- _Aufgaben_
a - Bearbeite den Text über das saarländische Öffnungsmodell von "Es war im wahrsten" bis "auf gemischte Gefühle.": Gib diese Passage wieder und ersetze dabei "eisiger" durch "kalter".
b - Setze den Text über das saarländische Öffnungsmodell nach seinem letzten Satz fort.

- _Textauszug_
§
Das Saarland startet sein Öffnungsmodell - trotz aller Lockdown-Rufe

| Politik Politik

Es war im wahrsten Sinne des Wortes ein verhagelter Auftakt. Das Wetter wollte im Saarland so gar nicht mitspielen, nur ein paar Grad über Null und eisiger Wind. Passend zur Stimmungslage in der Landeshauptstadt Saarbrücken. Dort traf das teils heftig umstrittene Corona-Modellprojekt auf gemischte Gefühle.

Seit diesem Dienstag sind für alle Saarländer die Außengastronomie, Fitnessstudios Theater und Kinos wieder geöffnet - Zugangsvoraussetzung ist ein negativer Corona-Test. Das Saarland ist damit das einzige Bundesland, das bislang einen so flächendeckenden Öffnungsschritt wagt - mitten in der dritten Pandemie-Welle. Auch unter den Einheimischen finden das nicht alle gut. Der saarländische Ministerpräsident Tobias Hans verteidigt sein Modell gegen alle Widerstände - auch am Dienstag bekräftigte der CDU-Politiker, dass die Lockerungen konform seien mit den geltenden Beschlüssen von Bund und Ländern. Auch wenn in diesen eigentlich nur von «ausgewählten Regionen» die Rede ist, und nicht gleich von ganzen Bundesländern.
§
(Gespeicherte Einträge)

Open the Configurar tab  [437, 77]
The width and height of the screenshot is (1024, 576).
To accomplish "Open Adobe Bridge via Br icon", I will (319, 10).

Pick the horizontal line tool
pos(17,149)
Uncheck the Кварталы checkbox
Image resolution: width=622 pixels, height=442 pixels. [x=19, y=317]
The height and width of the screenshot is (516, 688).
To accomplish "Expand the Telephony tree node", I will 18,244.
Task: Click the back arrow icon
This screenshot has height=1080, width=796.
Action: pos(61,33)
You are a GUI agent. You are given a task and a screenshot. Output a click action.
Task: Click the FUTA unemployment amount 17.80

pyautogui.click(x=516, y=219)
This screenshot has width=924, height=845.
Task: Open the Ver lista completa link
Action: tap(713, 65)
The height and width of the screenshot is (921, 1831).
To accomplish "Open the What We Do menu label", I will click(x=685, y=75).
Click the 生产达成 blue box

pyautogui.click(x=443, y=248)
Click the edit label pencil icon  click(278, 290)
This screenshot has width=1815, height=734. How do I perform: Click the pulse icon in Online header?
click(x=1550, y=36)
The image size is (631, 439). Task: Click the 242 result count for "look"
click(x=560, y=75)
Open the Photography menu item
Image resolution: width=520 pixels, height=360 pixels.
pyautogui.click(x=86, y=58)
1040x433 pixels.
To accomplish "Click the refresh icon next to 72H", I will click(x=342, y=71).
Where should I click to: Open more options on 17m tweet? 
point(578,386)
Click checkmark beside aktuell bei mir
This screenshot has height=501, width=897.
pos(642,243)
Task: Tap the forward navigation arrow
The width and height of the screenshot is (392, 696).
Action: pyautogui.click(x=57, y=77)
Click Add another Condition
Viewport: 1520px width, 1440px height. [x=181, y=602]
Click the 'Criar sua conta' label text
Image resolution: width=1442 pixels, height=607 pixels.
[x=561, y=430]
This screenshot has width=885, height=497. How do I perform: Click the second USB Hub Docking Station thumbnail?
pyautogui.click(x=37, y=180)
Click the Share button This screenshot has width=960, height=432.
§
- _Erwartete Antworten_
a -
Es war im wahrsten Sinne des Wortes ein verhagelter Auftakt. Das Wetter wollte im Saarland so gar nicht mitspielen, nur ein paar Grad über Null und kalter Wind. Passend zur Stimmungslage in der Landeshauptstadt Saarbrücken. Dort traf das teils heftig umstrittene Corona-Modellprojekt auf gemischte Gefühle.

b -
Viele Saarländer freut es trotzdem. Am Öffnungstag sind die Testzentren gut besucht. Die Café-Terrassen wohl nur wetterbedingt eher weniger: In einem beliebten Saarbrücker Restaurant an der Flusspromenade ist ein Fernsehteam zunächst der einzige Gast, bis sich eine unerschrockene ältere Dame doch noch an einen der leeren Tische traut. Der vorgezeigte Schnelltest und ein ausgefülltes Formular mit Personalien ist die Voraussetzung für den Kaffee unter Hagel-Körnern. «Wir hoffen, dass wir so wenigstens ein wenig arbeiten können», sagt eine junge Kellnerin.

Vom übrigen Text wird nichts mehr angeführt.